Fat suppression can be useful to increase contrast at the osteochondral junction. Techniques include fat saturation (FS), inversion recovery (IR) imaging, and in- and opposed-phase imaging.
FS uses a fat-specific 90° pulse immediately before the imaging sequence, tipping the protons in fatty tissues out of plane and suppressing their signal. FS relies on a homogeneous magnetic field and is very sensitive to inhomogeneities such as those caused by metallic implants. Fat suppression also has limitations owing to the signal from water in adipose tissue, and from a minor portion of fatty acids that have a resonance frequency equal to that of water. Fat saturation pulses are administered for approximately 10 ms, which can lead to a substantial increase in acquisition time. At low field strength, the difference in resonance frequencies between water and fat is reduced, resulting in incorrect tissue discrimination. Since radiofrequency pulses are tissue-specific, they can be used universally even after administration of a contrast agent [20].
IR-imaging achieves fat suppression by inverting spins along the z-axis and imaging at a specific time point where the protons of fatty tissues have no longitudinal magnetization at all. This technique is fast and less prone to magnetic field inhomogeneities [19]. However, the overall SNR is reduced and tissues with similar T1 compared to fat are equally suppressed.
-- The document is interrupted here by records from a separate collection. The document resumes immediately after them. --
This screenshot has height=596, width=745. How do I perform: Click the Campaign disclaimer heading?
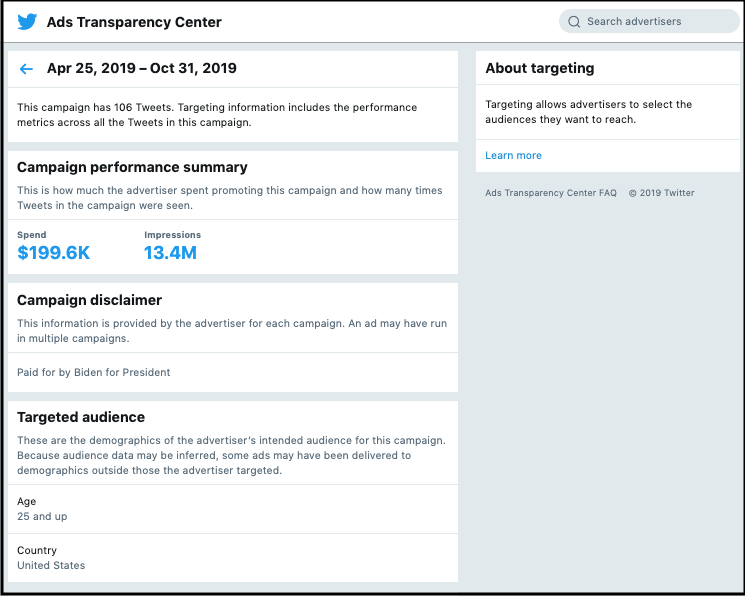[89, 300]
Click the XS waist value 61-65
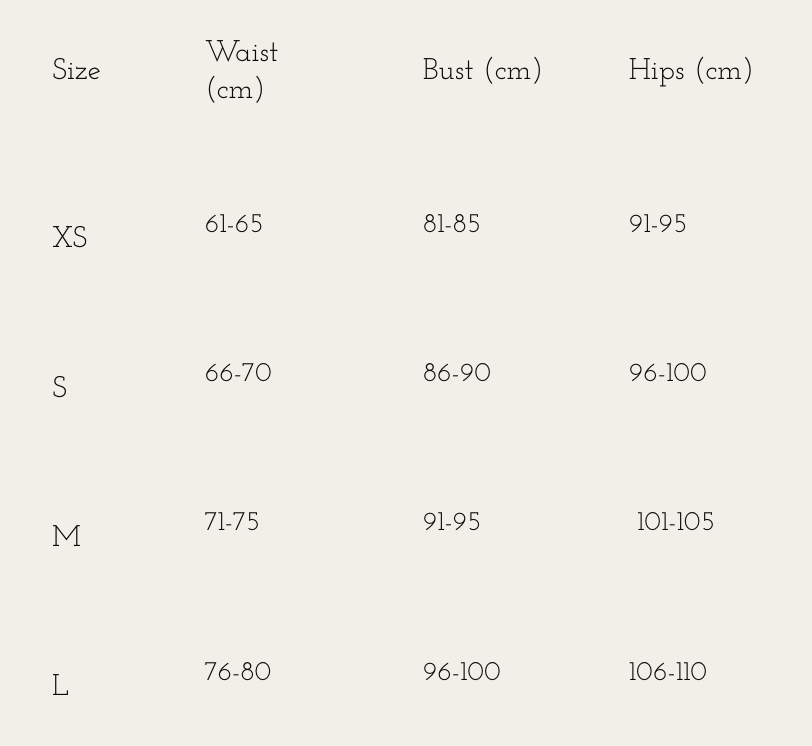This screenshot has width=812, height=746. point(234,224)
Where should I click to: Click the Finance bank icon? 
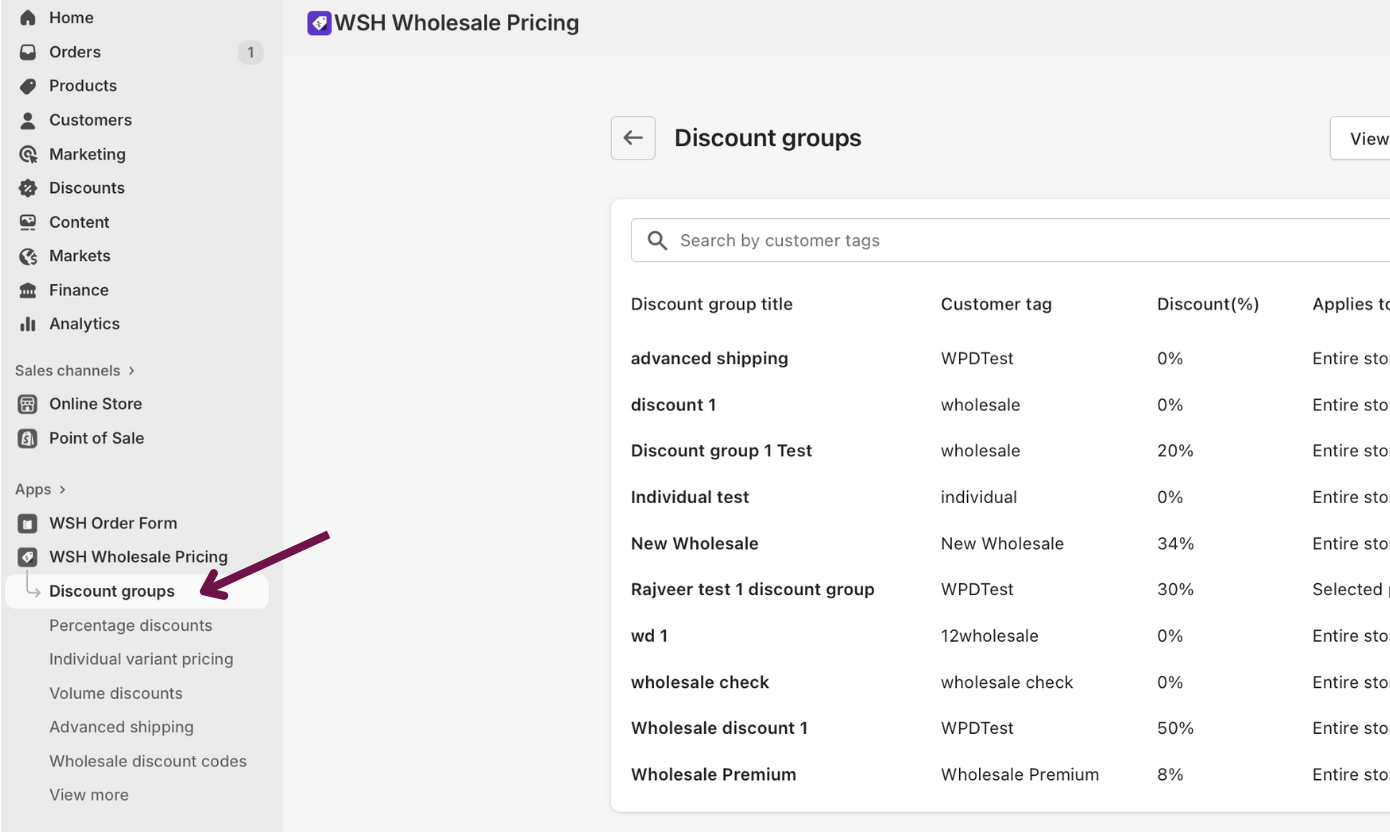point(28,290)
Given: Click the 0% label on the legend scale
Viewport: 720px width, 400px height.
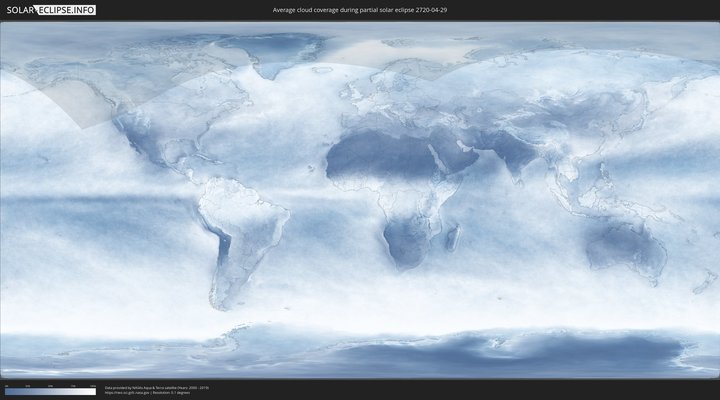Looking at the screenshot, I should coord(6,385).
In- and opposed-phase imaging is based on the differing precession frequencies of fat and water protons. Immediately after excitation, protons are in-phase and start dephasing until they reach a 180° dephasation. Echo time can be adapted in order to either acquire in-phase images with signal from both fat and water or opposed-phase images that show a subtraction of the two [20]. The Dixon technique is based on acquisition of both types of images and results in a pure water or pure fat image achieved by addition and subtraction of in- and opposed-phase images. Although sensitive to small amounts of fat, this technique does not suppress the signal from pure fat and is sensitive to magnetic field inhomogeneites [21][22].
Most commercially available MRI scanners today have field strengths of either 1.5 or 3.0 T, placing them in the high-field range. This allows sufficient accuracy of fat-specific radiofrequency pulses and makes FS the most commonly used technique for MRI of the joint with preserved efficacy on contrast-enhanced scans. Given its sensitivity to magnetic field inhomogeneities, IR should be considered as an alternative in the presence of metallic implants. Moreover, IR can be chosen as an effective fat-suppression technique in low-field systems. The Dixon technique can be used for the detection of small amounts of fat as well as for fat quantification, which may be helpful in case of tumors or neuromuscular disorders. In this case, as explained above, two images must be acquired, which doubles the acquisition time.